Avant de parcourir les textes, il est indispensable de faire le point sur les spécificités de l’orchestration du Honky tonk. Les arrangements, le rythme, tout concourt ici à porter une emphase épaisse, dont l’abus de stéréotypes place l’auditeur dans un contexte familier. On remarquera que les caractères énoncés ici sont identiques à ceux du Rhythm and Blues, l’autre branche sœur experte dans le domaine.
Tout d’abord la voix est mixée en avant. Point de chuinteur à la Etienne Daho dans le Honky tonk. On travaille ici de façon obsessionnelle avec un maniérisme assumé dans les hyperboles. Il n’y en a jamais trop. Ça chiale, ça gémit, ça suffoque, ça feule, ça pignasse. L’accent, le timbre vous sont douloureux ? C’est voulu. On n’est pas ici dans la petite contrariété : l’artiste Honky tonk sort ses tripes et pose tout sur la table dans une totale impudeur. Ces talents vocaux existent aussi -et ce n’est pas un hasard- dans le Rockabilly qui lui est contemporain.

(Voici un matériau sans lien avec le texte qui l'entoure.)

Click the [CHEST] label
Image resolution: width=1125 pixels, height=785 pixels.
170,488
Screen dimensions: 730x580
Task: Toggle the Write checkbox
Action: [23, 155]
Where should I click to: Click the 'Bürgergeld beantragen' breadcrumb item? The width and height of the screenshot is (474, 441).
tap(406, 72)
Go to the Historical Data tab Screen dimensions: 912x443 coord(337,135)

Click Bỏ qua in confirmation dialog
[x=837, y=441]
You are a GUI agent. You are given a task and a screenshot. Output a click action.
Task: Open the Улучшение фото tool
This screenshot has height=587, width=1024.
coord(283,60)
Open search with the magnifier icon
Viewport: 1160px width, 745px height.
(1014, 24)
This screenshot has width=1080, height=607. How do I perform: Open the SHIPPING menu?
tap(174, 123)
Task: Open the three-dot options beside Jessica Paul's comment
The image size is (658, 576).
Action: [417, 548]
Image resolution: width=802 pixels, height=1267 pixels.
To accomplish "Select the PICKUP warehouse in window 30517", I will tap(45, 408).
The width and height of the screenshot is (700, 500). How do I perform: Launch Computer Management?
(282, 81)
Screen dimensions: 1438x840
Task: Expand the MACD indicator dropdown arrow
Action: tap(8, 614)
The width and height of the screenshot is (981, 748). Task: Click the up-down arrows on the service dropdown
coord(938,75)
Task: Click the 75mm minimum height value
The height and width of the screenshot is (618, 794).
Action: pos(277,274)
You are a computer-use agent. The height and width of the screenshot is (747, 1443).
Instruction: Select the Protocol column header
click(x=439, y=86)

Quelques maitres du genre ?
Hank Williams Sr, avec quatre dauphins potentiels : George Jones, le numéro 1. Puis dans un mouchoir brodé inondé de larmes, Ray Price, Johnny Paycheck, Conway Twitty, Porter Wagoner, Buck Owens. Dans les générations plus récentes Gary Stewart pour les années 1970 et Randy Travis pour les 1980/ 90. Pensons aussi à glorifier James Hand et Johnny Bush.
Chez les dames, Kitty Wells, dont le registre a bien vieilli. Loretta Lynn, première incarnation moderne de femme libre et Patsy Cline. Je confesse une tendresse pour l’injustement traitée Norma Jean, dont l’accent rural cru s’accordait mal avec les tendances pop sophistiquées de la fin des années 60, plus compatibles avec l’exceptionnelle Dolly Parton qui la remplaça aux cotés de Porter Wagoner. Melba Montgomery et Tammy Wynette furent de parfaites partenaires artistiques de George Jones mais brillent aussi par leurs carrières solo. Profitons de cet inventaire pour aller réévaluer la gouaille de Joanie Mosby, qui, forte de sa carrière en duo avec son époux Johnny, tenta de tailler des croupières  aux modèles du genre : Carl et Pearl Butler.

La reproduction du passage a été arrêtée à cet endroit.